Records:

↓

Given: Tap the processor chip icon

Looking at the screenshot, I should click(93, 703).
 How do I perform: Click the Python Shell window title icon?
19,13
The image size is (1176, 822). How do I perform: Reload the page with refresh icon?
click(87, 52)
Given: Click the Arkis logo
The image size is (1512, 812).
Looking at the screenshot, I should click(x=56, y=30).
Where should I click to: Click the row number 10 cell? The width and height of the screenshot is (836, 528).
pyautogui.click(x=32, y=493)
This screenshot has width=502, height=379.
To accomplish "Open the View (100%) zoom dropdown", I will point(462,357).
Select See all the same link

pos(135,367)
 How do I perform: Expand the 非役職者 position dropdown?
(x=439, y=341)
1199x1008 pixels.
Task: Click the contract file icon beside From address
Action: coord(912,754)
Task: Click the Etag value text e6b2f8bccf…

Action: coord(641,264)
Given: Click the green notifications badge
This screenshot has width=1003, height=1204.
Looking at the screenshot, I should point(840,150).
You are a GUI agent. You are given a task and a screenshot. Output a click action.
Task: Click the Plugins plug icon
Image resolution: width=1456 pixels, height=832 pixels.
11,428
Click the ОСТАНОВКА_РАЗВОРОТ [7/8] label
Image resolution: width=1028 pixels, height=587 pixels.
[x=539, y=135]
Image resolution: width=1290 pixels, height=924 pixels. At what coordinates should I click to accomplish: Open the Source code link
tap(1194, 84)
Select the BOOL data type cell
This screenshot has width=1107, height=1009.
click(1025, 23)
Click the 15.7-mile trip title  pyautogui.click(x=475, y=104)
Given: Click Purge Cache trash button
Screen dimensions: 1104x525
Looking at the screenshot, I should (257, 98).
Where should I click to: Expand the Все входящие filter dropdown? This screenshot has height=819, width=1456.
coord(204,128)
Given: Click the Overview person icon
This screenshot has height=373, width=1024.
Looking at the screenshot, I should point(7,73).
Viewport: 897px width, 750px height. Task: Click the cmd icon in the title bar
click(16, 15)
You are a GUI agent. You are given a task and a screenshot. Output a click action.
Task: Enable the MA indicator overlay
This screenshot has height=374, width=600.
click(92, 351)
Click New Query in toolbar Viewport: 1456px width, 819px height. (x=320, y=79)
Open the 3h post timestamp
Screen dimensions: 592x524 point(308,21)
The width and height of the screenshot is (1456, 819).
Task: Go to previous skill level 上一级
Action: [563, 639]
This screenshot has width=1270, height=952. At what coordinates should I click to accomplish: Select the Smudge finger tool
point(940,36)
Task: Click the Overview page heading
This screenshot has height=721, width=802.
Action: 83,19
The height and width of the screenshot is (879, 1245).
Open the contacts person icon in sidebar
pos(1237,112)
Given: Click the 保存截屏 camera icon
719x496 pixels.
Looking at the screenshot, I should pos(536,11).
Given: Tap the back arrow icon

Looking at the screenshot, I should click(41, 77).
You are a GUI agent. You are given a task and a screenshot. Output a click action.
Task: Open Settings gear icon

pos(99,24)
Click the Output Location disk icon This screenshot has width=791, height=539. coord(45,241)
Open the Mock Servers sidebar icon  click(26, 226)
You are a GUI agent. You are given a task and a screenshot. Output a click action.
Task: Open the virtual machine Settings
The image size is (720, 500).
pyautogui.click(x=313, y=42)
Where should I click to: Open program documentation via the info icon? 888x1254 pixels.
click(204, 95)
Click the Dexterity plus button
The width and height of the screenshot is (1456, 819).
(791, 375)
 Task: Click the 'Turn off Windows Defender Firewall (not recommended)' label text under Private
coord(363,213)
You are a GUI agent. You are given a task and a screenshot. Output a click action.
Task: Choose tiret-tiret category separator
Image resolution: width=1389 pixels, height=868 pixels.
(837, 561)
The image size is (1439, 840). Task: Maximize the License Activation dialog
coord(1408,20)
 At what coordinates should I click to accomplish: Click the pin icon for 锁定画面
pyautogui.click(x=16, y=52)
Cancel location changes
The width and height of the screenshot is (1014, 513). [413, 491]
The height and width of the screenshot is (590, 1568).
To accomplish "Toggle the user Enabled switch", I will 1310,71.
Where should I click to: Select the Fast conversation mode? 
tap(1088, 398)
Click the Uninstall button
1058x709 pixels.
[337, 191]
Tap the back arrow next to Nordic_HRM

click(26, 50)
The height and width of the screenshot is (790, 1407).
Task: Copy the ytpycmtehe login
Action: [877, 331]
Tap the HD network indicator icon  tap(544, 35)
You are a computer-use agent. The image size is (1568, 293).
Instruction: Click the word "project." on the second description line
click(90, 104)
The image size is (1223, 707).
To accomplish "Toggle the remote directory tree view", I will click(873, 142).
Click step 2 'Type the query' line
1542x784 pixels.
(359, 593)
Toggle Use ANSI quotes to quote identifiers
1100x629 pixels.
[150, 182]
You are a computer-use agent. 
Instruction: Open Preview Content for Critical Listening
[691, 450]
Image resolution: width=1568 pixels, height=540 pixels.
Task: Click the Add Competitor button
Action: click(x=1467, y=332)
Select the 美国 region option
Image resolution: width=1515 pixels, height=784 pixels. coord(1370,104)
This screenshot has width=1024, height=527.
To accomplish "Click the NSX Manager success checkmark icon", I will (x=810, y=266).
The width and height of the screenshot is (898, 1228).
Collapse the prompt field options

↑

Work required: Repeat the stretch of rows from the line containing "Viewport: 897px width, 750px" through the line containing "pyautogui.click(x=313, y=42)", both included.

Complete answer:
Viewport: 897px width, 750px height. Task: Click the cmd icon in the title bar
click(16, 15)
You are a GUI agent. You are given a task and a screenshot. Output a click action.
Task: Enable the MA indicator overlay
This screenshot has height=374, width=600.
click(92, 351)
Click New Query in toolbar Viewport: 1456px width, 819px height. (x=320, y=79)
Open the 3h post timestamp
Screen dimensions: 592x524 point(308,21)
The width and height of the screenshot is (1456, 819).
Task: Go to previous skill level 上一级
Action: [563, 639]
This screenshot has width=1270, height=952. At what coordinates should I click to accomplish: Select the Smudge finger tool
point(940,36)
Task: Click the Overview page heading
This screenshot has height=721, width=802.
Action: 83,19
The height and width of the screenshot is (879, 1245).
Open the contacts person icon in sidebar
pos(1237,112)
Given: Click the 保存截屏 camera icon
719x496 pixels.
Looking at the screenshot, I should pos(536,11).
Given: Tap the back arrow icon

Looking at the screenshot, I should click(41, 77).
You are a GUI agent. You are given a task and a screenshot. Output a click action.
Task: Open Settings gear icon

pos(99,24)
Click the Output Location disk icon This screenshot has width=791, height=539. coord(45,241)
Open the Mock Servers sidebar icon  click(26, 226)
You are a GUI agent. You are given a task and a screenshot. Output a click action.
Task: Open the virtual machine Settings
The image size is (720, 500).
pyautogui.click(x=313, y=42)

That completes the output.